Your goal - With pictures left out, set down exactly the lines that begin at the one containing "Task: Open the" and end with the last line of the entries below.

(Beginning of Data under study)

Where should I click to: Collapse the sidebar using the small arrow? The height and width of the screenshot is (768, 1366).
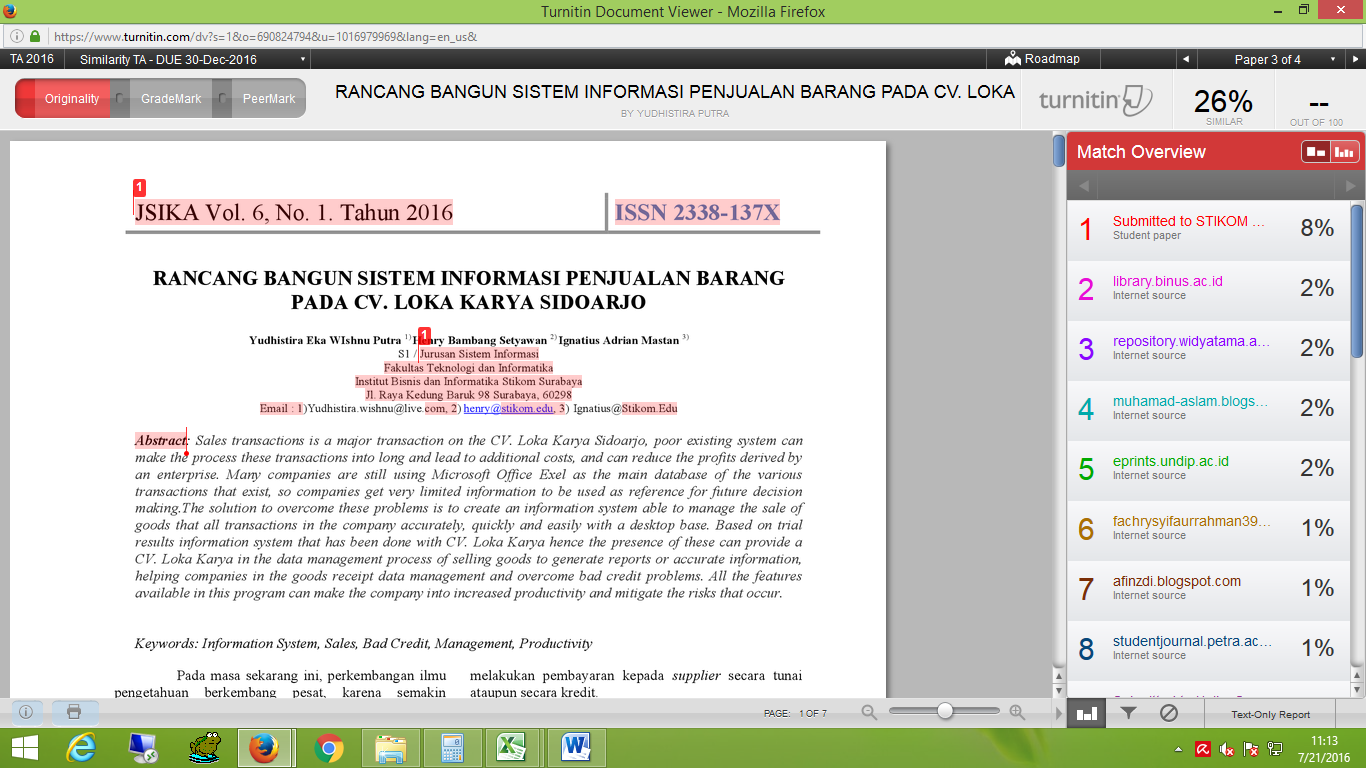click(1059, 713)
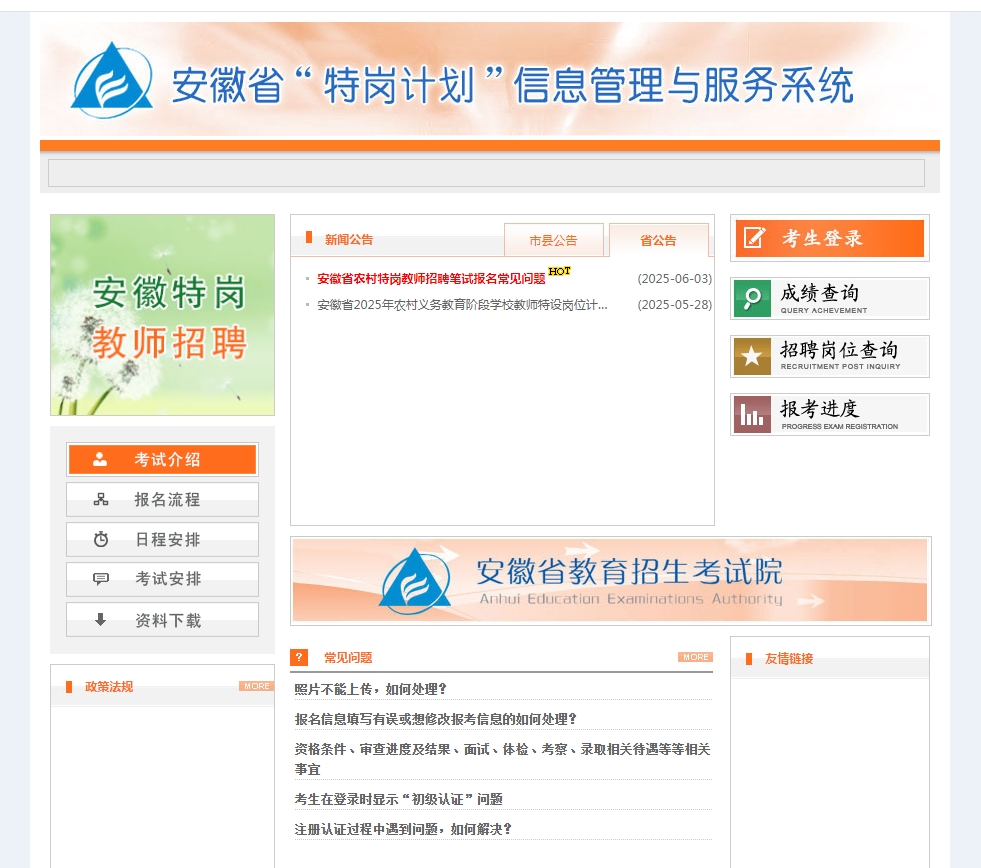Click the star icon on 招聘岗位查询
The height and width of the screenshot is (868, 981).
pos(752,356)
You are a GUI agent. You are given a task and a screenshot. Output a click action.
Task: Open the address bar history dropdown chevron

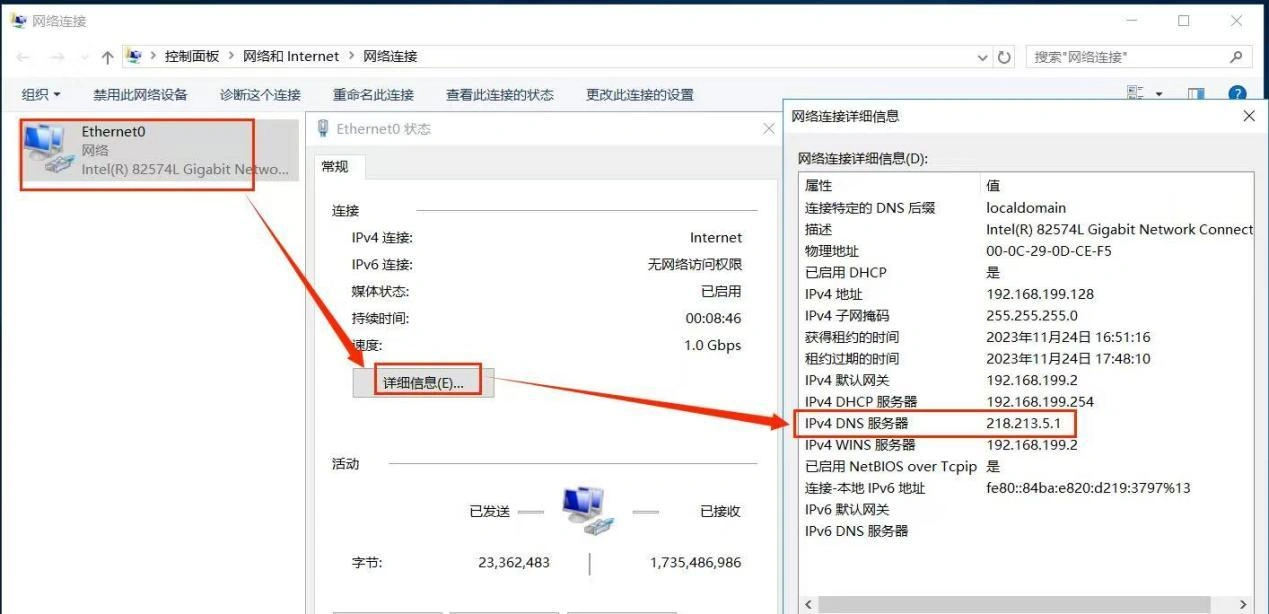981,57
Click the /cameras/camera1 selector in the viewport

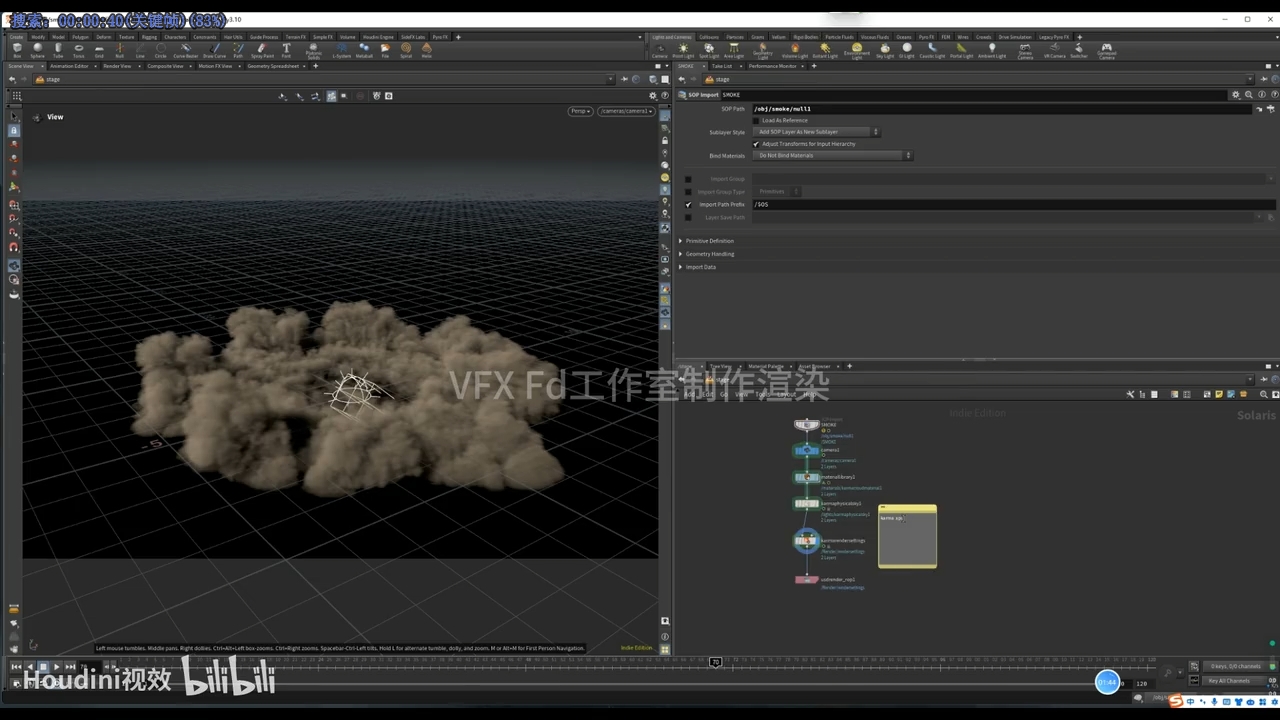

(End of Data under study)

Exercise answer -
Task: Open the address bar history dropdown chevron

981,57
Click the /cameras/camera1 selector in the viewport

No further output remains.